■ REQUIREMENT ■
When you find the line with "ACCEPTER [button] (1066, 901)" among the records below, reproduce it and each line after it exactly, ending with the line with "Learn More (970, 377)".

■ PROVIDED DATA ■
* * * * * * *

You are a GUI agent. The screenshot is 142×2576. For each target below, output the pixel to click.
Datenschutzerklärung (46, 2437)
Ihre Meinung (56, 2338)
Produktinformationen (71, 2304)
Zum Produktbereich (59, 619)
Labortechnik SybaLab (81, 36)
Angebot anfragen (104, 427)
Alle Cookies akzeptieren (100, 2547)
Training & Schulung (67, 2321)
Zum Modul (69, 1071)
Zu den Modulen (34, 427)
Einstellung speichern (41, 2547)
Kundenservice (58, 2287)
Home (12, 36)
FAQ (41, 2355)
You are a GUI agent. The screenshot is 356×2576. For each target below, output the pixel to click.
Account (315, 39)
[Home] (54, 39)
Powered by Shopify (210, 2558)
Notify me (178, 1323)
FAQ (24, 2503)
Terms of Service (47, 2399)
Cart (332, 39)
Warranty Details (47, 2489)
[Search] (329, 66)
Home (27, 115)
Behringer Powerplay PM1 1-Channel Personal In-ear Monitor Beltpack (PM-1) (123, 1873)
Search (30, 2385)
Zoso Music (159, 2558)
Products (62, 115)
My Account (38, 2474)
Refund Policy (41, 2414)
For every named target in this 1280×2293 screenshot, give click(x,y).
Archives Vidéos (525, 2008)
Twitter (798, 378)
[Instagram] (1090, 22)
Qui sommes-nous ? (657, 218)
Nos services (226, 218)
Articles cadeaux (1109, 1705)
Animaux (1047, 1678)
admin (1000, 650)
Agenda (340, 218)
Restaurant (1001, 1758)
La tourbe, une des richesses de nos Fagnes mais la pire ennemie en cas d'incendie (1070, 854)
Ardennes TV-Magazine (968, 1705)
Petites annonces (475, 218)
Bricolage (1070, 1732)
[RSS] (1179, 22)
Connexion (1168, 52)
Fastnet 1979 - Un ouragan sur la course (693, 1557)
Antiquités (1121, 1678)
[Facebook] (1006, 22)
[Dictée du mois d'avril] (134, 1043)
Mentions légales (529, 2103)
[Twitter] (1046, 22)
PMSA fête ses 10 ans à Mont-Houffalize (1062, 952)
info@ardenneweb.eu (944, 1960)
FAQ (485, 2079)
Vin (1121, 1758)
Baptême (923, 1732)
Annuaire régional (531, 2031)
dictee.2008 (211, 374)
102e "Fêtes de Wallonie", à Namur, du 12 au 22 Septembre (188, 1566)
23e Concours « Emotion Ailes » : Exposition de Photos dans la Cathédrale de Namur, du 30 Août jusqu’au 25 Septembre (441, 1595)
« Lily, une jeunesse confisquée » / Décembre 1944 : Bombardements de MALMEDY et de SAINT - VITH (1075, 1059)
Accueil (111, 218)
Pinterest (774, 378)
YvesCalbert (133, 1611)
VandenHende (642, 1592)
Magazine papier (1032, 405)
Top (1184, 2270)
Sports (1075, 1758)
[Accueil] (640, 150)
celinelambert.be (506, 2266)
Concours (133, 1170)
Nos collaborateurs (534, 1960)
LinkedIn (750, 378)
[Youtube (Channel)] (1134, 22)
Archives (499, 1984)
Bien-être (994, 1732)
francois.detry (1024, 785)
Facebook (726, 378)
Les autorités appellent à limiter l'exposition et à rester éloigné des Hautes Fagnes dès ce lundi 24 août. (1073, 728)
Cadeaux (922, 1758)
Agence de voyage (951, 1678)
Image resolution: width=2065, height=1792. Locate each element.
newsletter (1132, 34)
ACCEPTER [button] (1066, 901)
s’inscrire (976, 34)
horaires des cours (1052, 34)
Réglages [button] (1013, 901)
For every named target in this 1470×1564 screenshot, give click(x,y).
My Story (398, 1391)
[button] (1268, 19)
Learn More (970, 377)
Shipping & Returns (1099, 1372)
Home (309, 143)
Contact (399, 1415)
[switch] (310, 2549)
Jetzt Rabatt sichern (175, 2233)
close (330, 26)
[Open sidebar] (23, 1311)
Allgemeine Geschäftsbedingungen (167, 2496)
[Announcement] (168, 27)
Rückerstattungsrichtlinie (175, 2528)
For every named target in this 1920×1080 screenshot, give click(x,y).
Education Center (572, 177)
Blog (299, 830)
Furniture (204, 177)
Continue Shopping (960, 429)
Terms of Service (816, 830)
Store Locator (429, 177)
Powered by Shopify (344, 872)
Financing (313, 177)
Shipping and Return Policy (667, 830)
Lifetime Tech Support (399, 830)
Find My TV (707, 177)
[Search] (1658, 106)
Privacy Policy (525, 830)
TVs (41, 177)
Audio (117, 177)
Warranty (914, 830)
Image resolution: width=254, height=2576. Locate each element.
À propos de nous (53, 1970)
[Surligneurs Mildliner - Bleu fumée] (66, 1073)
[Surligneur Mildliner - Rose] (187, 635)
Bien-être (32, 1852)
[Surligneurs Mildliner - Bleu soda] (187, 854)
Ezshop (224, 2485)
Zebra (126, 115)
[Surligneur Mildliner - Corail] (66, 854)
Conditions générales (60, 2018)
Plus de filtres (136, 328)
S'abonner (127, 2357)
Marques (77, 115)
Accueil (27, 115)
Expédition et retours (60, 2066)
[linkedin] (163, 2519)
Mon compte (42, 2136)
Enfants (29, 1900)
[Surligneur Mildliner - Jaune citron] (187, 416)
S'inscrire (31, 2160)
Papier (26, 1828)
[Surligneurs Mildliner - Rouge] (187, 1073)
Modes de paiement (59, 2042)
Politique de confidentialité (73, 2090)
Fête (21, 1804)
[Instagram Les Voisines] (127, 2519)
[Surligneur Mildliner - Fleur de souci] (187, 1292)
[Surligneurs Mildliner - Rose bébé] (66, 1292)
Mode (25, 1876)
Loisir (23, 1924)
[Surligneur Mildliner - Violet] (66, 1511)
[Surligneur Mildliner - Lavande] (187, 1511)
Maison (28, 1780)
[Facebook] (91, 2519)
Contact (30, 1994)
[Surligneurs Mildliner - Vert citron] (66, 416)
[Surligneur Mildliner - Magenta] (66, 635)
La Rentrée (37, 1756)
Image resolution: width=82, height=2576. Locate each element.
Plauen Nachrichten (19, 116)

* * * * * * *

■ THE ANSWER ■
ACCEPTER [button] (1066, 901)
s’inscrire (976, 34)
horaires des cours (1052, 34)
Réglages [button] (1013, 901)
For every named target in this 1470×1564 screenshot, give click(x,y).
My Story (398, 1391)
[button] (1268, 19)
Learn More (970, 377)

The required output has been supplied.